▶ **WORK TO COMPLETE**:
[a] Answer these questions about the PyTorch MNIST notebook, one per line, marked (i), (ii) and (iii):
(i) What does the notebook say its point is?
(ii) What file name does the load_data function use?
(iii) What directory path does load_data set for the data?
[b] Summarize the PyTorch MNIST notebook in two sentences.

▶ **SELECTED EXCERPT**:
********

# Intro to PyTorch with MNIST

The MNIST dataset is well understood, and easy to train a model on.
The point of this notebook is to understand how to build models with PyTorch.

In [None]:
%config InlineBackend.figure_format = 'svg'
%matplotlib inline

import gzip
import math
import pathlib
import pickle
import requests

import matplotlib.pyplot as plt
import numpy as np
import pandas as pd
import seaborn as sns

import torch
import torch.nn as nn
import torch.nn.functional as F
import torch.optim as optim
from torch.utils.data import DataLoader, TensorDataset

sns.set()

In [None]:
def load_data():
    """Download and extract the MNIST dataset."""
    url = "http://deeplearning.net/data/mnist/"
    filename = "mnist.pkl.gz"
    path = pathlib.Path("../../data/mnist/")

    path.mkdir(parents=True, exist_ok=True)
    if not (path / filename).exists():
        content = requests.get(url + filename).content
        (path / filename).open("wb").write(content)

********

▶ **AVAILABLE DATA**:
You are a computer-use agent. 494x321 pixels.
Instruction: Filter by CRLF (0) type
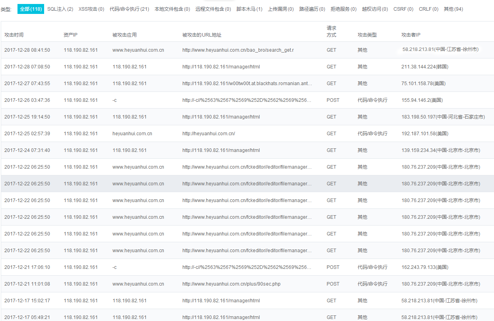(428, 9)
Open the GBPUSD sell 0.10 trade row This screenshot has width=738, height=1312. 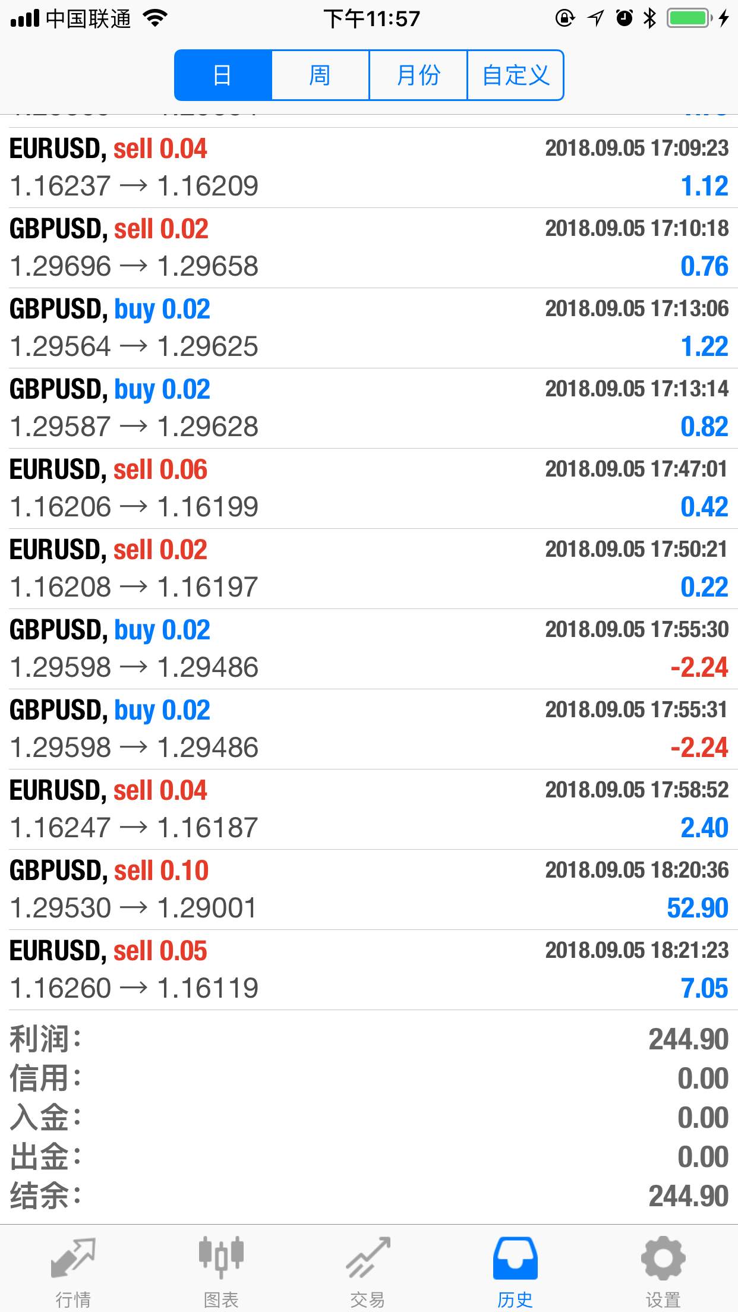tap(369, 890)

********

▶ **ANSWERS TO THE TASKS**:
[a]
(i) To understand how to build models with PyTorch.
(ii) mnist.pkl.gz
(iii) ../../data/mnist/

[b] The notebook uses the MNIST dataset, which it calls well understood and easy to train a model on, to show how to build models with PyTorch. After importing libraries including PyTorch, NumPy, pandas, matplotlib and seaborn, it defines a load_data function that creates the ../../data/mnist/ directory and downloads mnist.pkl.gz from http://deeplearning.net/data/mnist/ if the file is not already present.